Ok, I'm resurrecting an older thread here. David, thanks for that last post. I like the idea of an ICU yard, I am considering something of the sort, or even maybe a "wild" yard where I carry swarms and cut-outs to and allow them to build up (hopefully) without a lot of beek pressure on them...within reason, of course. My little piece of swamp has a lot of south Alabama bottom land to it so would be interesting to see how the bees do. The area that could possibly get decent sunshine is probably only 1/8 mile from the dirt road frontage and it would need a few pines dropped to insure a fair amount of sunshine. The problem is that that area lays on the side of a hill and would/could be seen from the road fairly easily. I might have to set up some type of security fence on the road-side of them.
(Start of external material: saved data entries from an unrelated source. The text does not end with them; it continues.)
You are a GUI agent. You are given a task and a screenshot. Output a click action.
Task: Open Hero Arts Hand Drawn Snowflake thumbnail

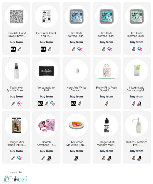point(16,16)
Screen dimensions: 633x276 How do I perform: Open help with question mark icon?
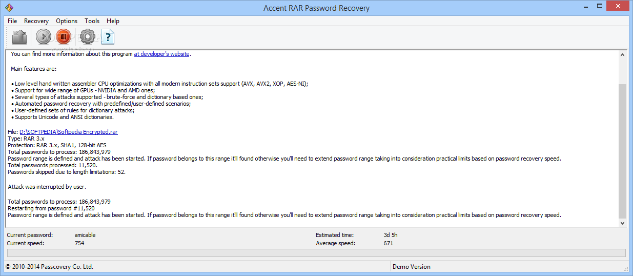pyautogui.click(x=108, y=37)
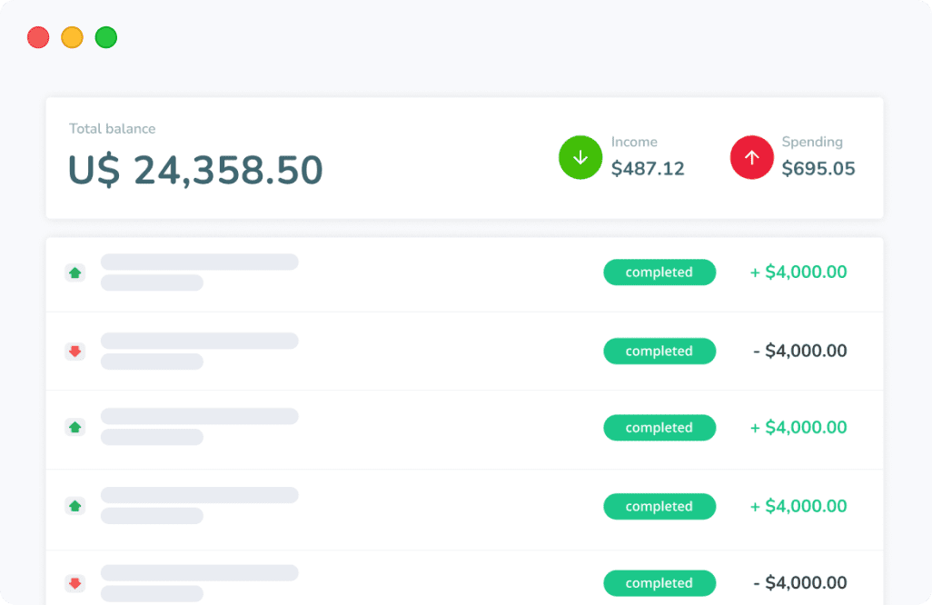Select the completed badge in second row
The height and width of the screenshot is (605, 932).
pyautogui.click(x=659, y=352)
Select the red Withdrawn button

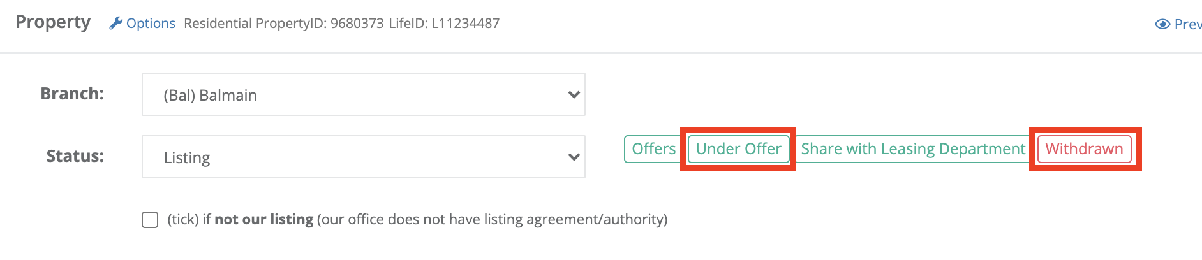pos(1084,149)
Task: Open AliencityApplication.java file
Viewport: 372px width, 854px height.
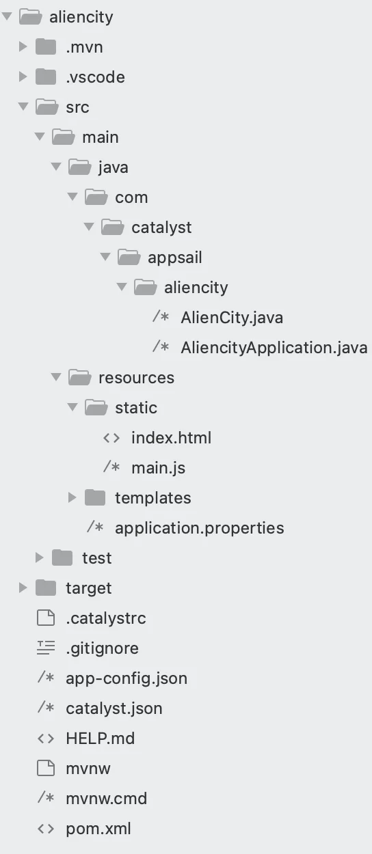Action: tap(274, 348)
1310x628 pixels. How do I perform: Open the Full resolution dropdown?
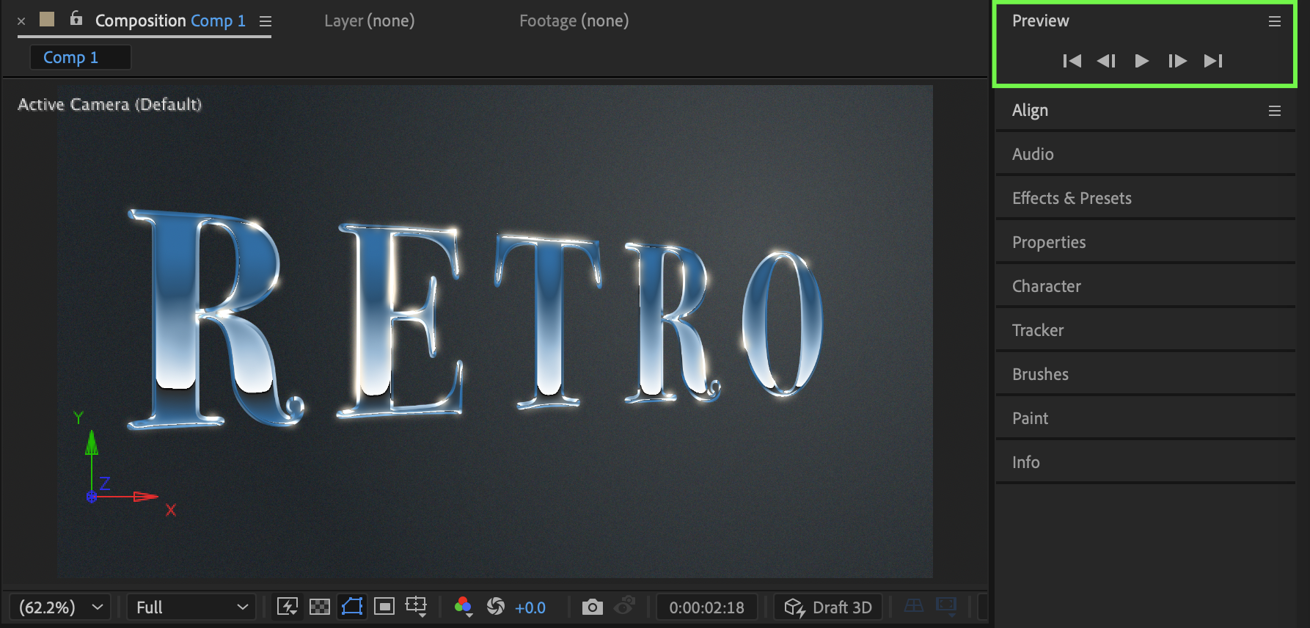tap(191, 607)
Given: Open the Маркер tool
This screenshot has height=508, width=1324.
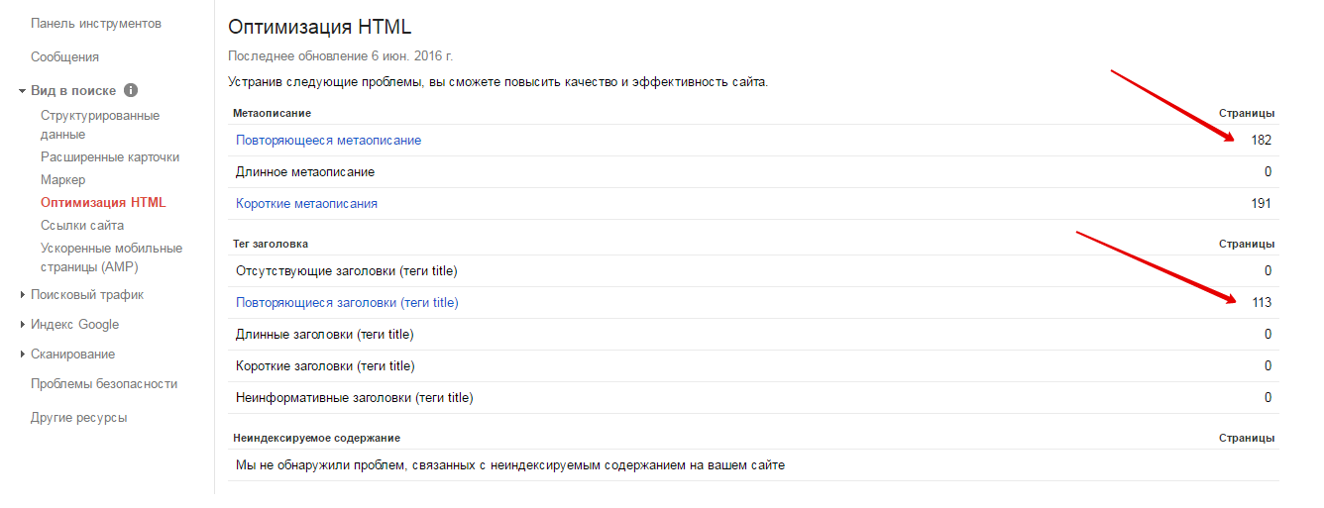Looking at the screenshot, I should coord(63,180).
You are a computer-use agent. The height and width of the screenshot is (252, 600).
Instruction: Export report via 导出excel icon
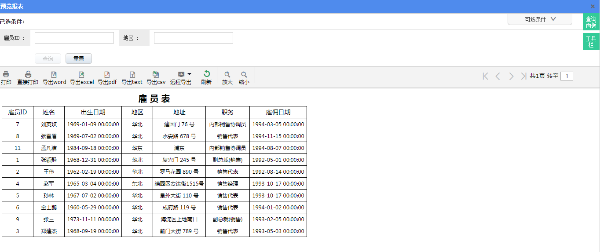pos(81,74)
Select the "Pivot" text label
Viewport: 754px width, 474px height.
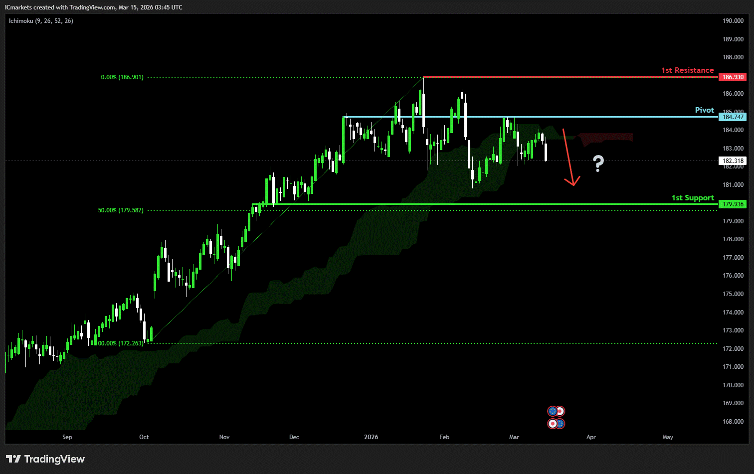point(704,110)
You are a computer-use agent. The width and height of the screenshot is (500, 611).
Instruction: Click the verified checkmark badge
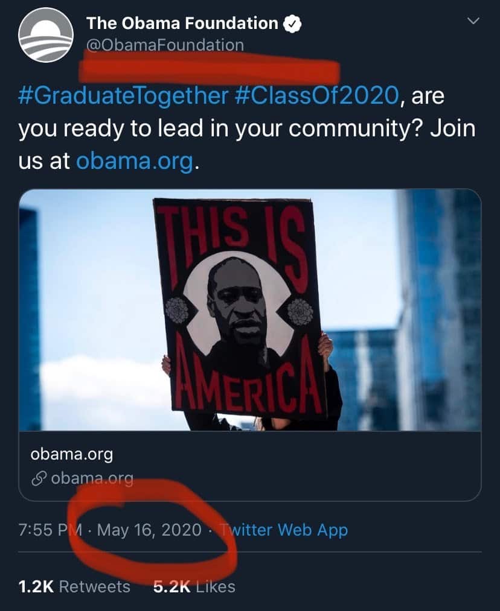coord(293,24)
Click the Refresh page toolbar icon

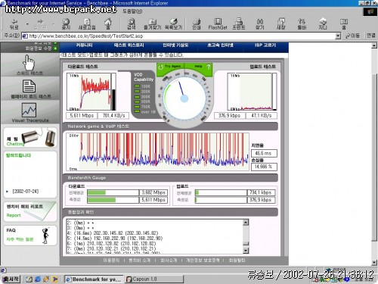click(x=87, y=23)
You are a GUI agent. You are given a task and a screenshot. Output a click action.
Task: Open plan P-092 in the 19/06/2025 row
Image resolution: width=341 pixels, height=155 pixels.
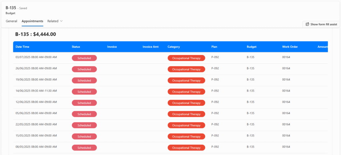pos(215,80)
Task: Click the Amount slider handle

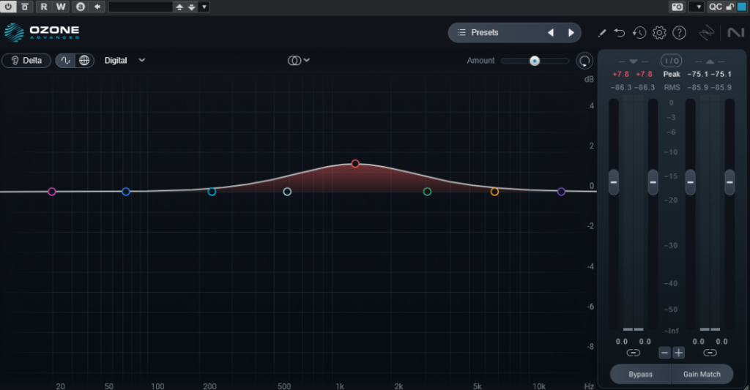Action: [535, 61]
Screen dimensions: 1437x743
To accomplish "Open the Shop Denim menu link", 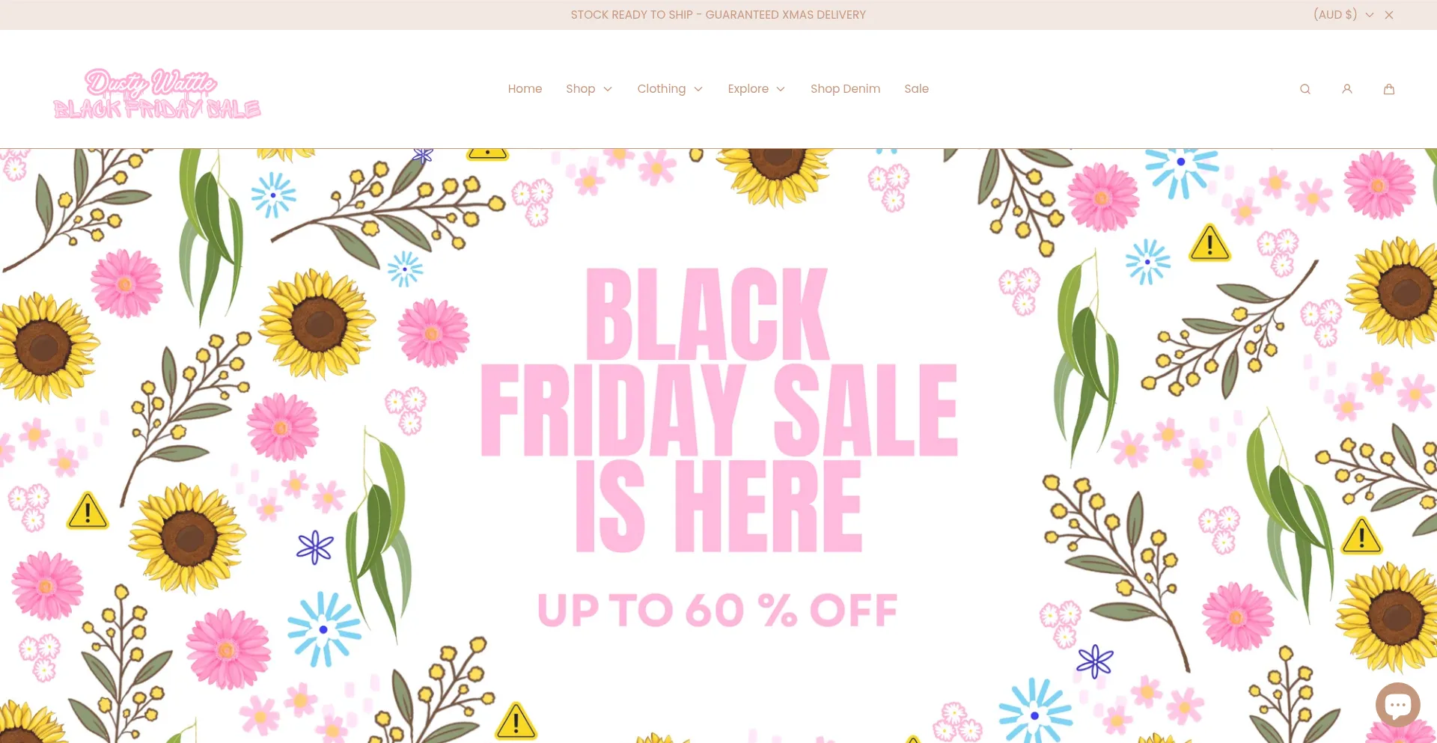I will [845, 89].
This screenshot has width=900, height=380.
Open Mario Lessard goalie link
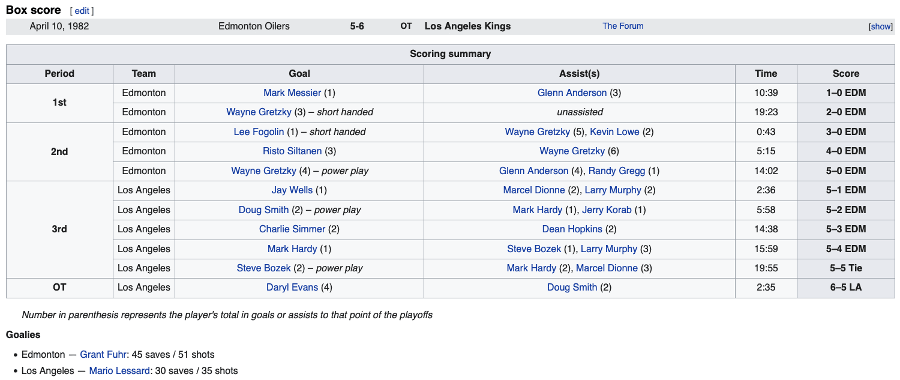pos(120,370)

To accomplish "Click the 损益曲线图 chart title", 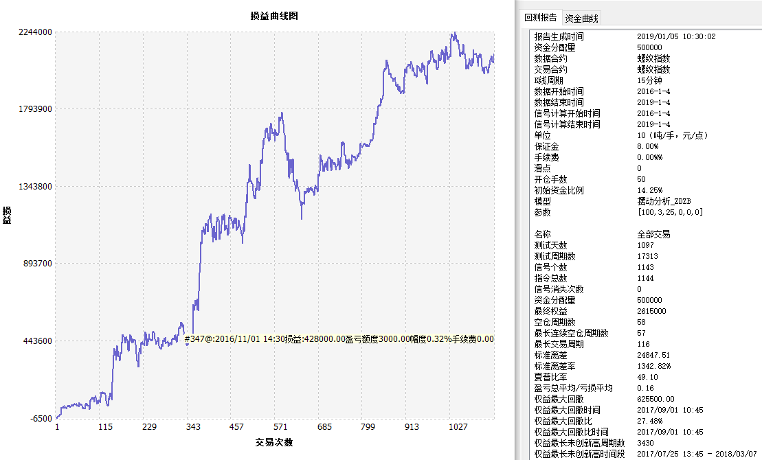I will (x=274, y=16).
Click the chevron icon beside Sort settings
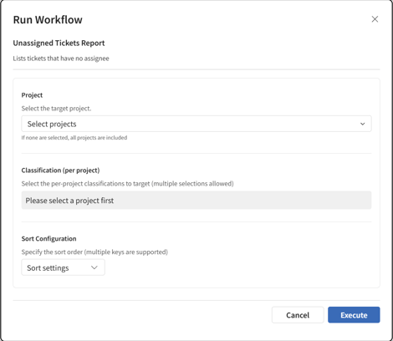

Back to the original topic... I know I seemed to be stuck on the idea that AFB could be transported with the bees when they swarmed and still believe that even though I've become comfortable with the idea that the possibility of that happening is small. I was reading yesterday in the May 2012 issue of ABJ and came upon this statement by Dr. Larry Connor on page 453. So my newbee mind wasn't so terribly "out there in left field". Risks of Swarms There is a small but statistically significant chance that swarms will carry spores of American foulbrood (AFB) in the honey in their stomachs. Some beekeepers put antibiotics into the sugar syrup as a preventative. Rather than do that, I watch the brood combs very carefully for the appearance of any diseases, eliminating the swarm if I see AFB.
Connors doesn't say anything about quarantining the swarms, though.
Anyhow, just thought I'd pass this on.